Given request 1: Please reproduce the entries starting at the line containing "How do I perform: Click" and ending at the last line of the entries, requests included, with every coordinate in the answers shifted by 138. Leave out the pictures.

Passage given:
Though he served two terms in the U.S. Congress, Hearst's political ambitions were mostly frustrated, as he failed in two bids to become Mayor of New York City (1905 and 1909) and one race for governor of New York (1906). He was a prominent leader of the liberal wing of the Democratic Party from 1896 to 1935, but he became more conservative later in life.

His palatial estate, Hearst Castle, near San Simeon, California, on a hill overlooking the Pacific Ocean, halfway between Los Angeles and San Francisco, was donated by the Hearst Corporation to the state of California in 1957, and is now a State Historical Monument and a National Historic Landmark, open for public tours. Hearst formally named the estate La Cuesta Encantada ('The Enchanted Slope'), but he usually just called it 'the ranch'.

Publishing business

An ad asking automakers to place ads in Hearst chain, noting their circulation.

Searching for an occupation, in 1887 he took over management of a newspaper which his father George Hearst had accepted as payment of a gambling debt, the San Francisco Examiner. Giving his paper a grand motto, "Monarch of the Dailies", he acquired the best equipment and the most talented writers of the time. A self-proclaimed populist, Hearst went on to publish stories of municipal and financial corruption, often attacking companies in which his own family held an interest. Within a few years, his paper dominated the San Francisco market.

New York Morning Journal

In 1895, with the financial support of his mother, he bought the failing New York Morning Journal, hiring writers like Stephen Crane and Julian Hawthorne and entering into a head-to-head circulation wars with his former mentor, Joseph Pulitzer, owner of the New York World, from whom he 'stole' Richard F. Outcault, the inventor of color comics, and all of Pulitzer's Sunday staff as well.[3] His was the only major newspaper in the East to support William Jennings Bryan and Bimetallism in 1896. The New York Journal (later New York Journal-American) reduced its price to one cent and attained unprecedented levels of circulation through sensational articles on subjects like crime and pseudoscience.

Expansion

File:Hearst06.jpg
Cartoonist Rogers in 1906 sees the political uses of Oz: he depicts William Randolph Hearst as the Scarecrow stuck in his own Ooze in Harper's Weekly.

In part to aid in his political ambitions, Hearst opened newspapers in some other cities, among them Chicago, Los Angeles and Boston. The creation of his Chicago paper was requested by the Democratic National Committee and Hearst used this as an excuse for Phoebe Hearst to transfer him the necessary start-up funds. By the mid-1920s he had a nation-wide string of 28 newspapers, among them the Los Angeles Examiner, the Boston American, the Atlanta Georgian, the Chicago Examiner, the Detroit Times, the Seattle Post-Intelligencer, the Washington Times, the Washington Herald, and his flagship the San Francisco Examiner.

Given request 2: Pick up the text on William Randolph Hearst's career at its last sentence and continue it.

Task input:
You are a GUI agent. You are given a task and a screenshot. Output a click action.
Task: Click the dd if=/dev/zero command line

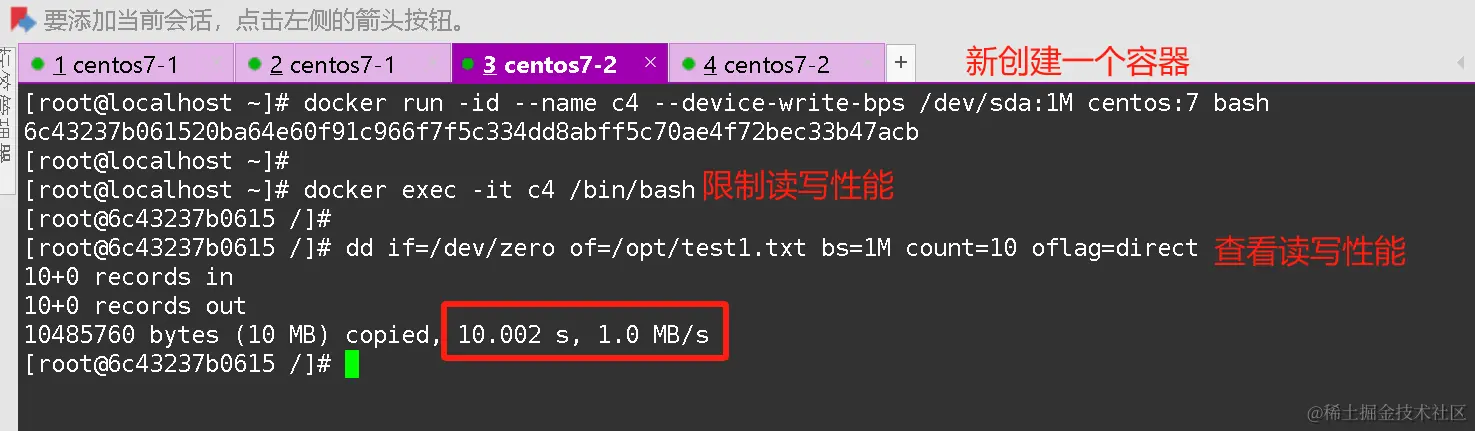[771, 248]
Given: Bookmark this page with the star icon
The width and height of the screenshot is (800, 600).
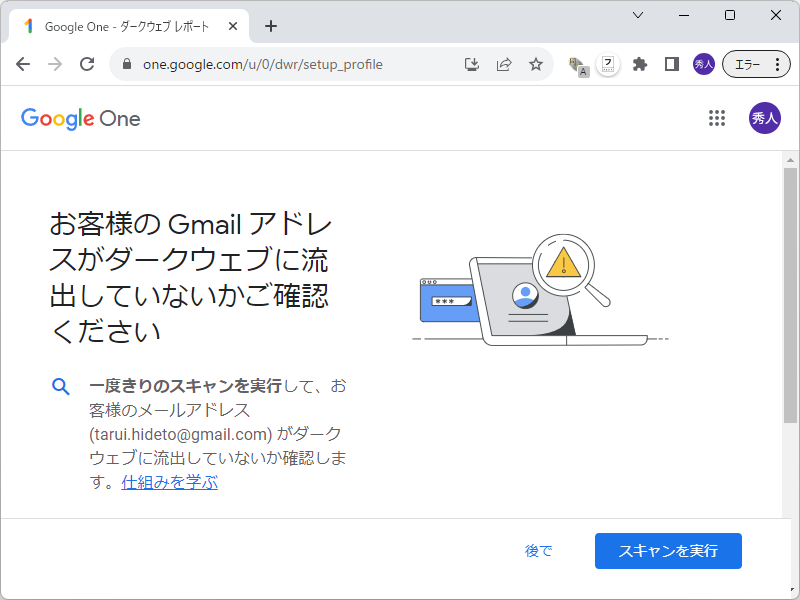Looking at the screenshot, I should [537, 63].
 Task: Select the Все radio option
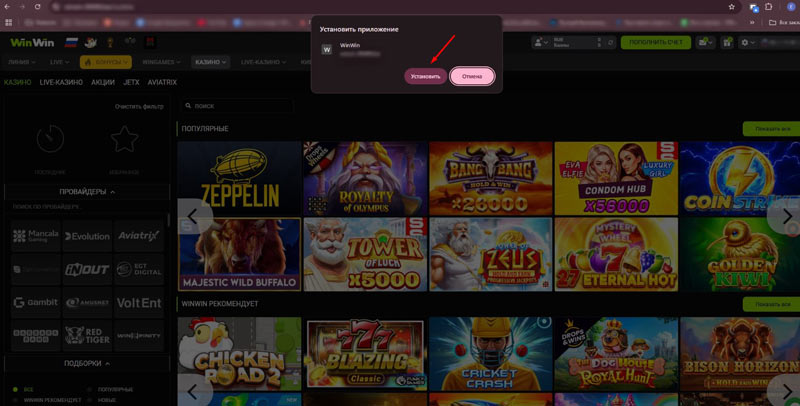[14, 388]
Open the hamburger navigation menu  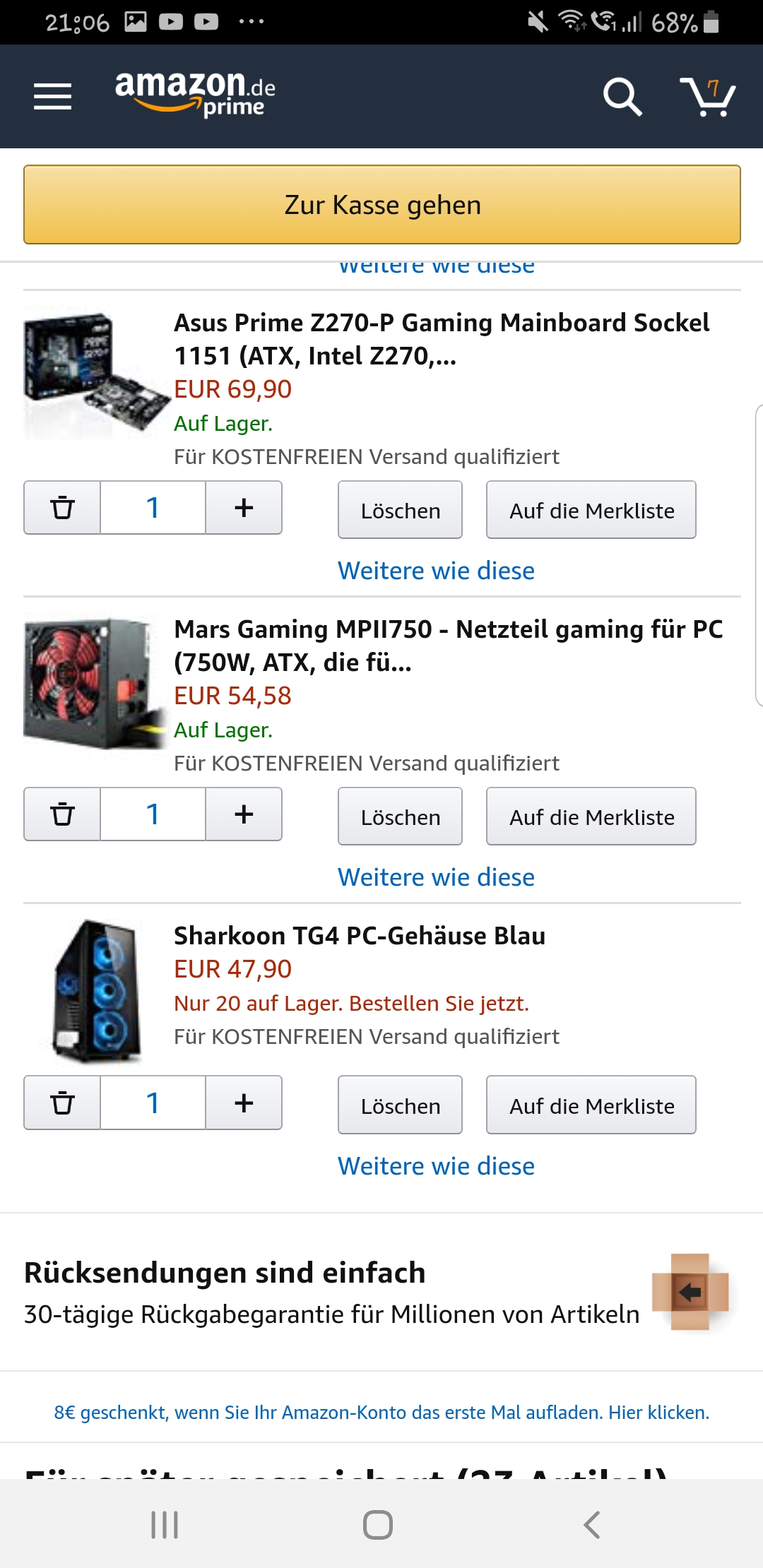[53, 97]
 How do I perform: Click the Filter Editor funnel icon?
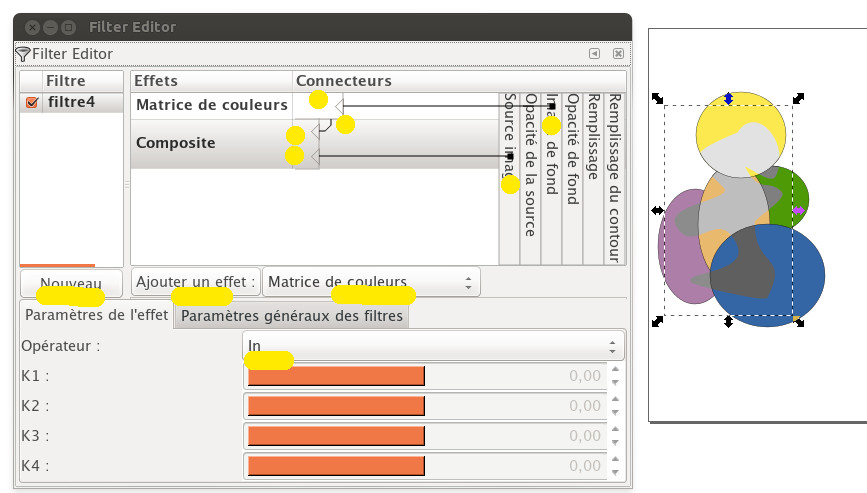click(x=24, y=54)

Exercise result 1:
 How do I perform: Click the Filter Editor funnel icon?
click(x=162, y=192)

Exercise result 2:
Hearst also diversified his publishing interests into book publishing and magazines; several of the latter are still existent, including such well-known periodicals as Cosmopolitan, Good Housekeeping, Town and Country and Harper's Bazaar.

In 1924 he opened the New York Daily Mirror, a racy tabloid frankly imitating the New York Daily News. Among his other holdings were the magazines Cosmopolitan, and Harper's Bazaar; two news services, Universal News and International News Service (along with INS companion radio station WINS in New York); King Features Syndicate; a film company, Cosmopolitan Productions; extensive New York City real estate; and thousands of acres of land in California and Mexico, along with timber and mining interests.

Hearst promoted writers and cartoonists despite the lack of any apparent demand for them by his readers. The press critic A.J. Liebling reminds us how many Hearst stars would not be deemed employable elsewhere. One Hearst favorite, George Herriman, was the inventor of the dizzy comic strip Krazy Kat; not especially popular with either readers or editors, it is now considered by many to be a classic, a belief once held only by Hearst himself.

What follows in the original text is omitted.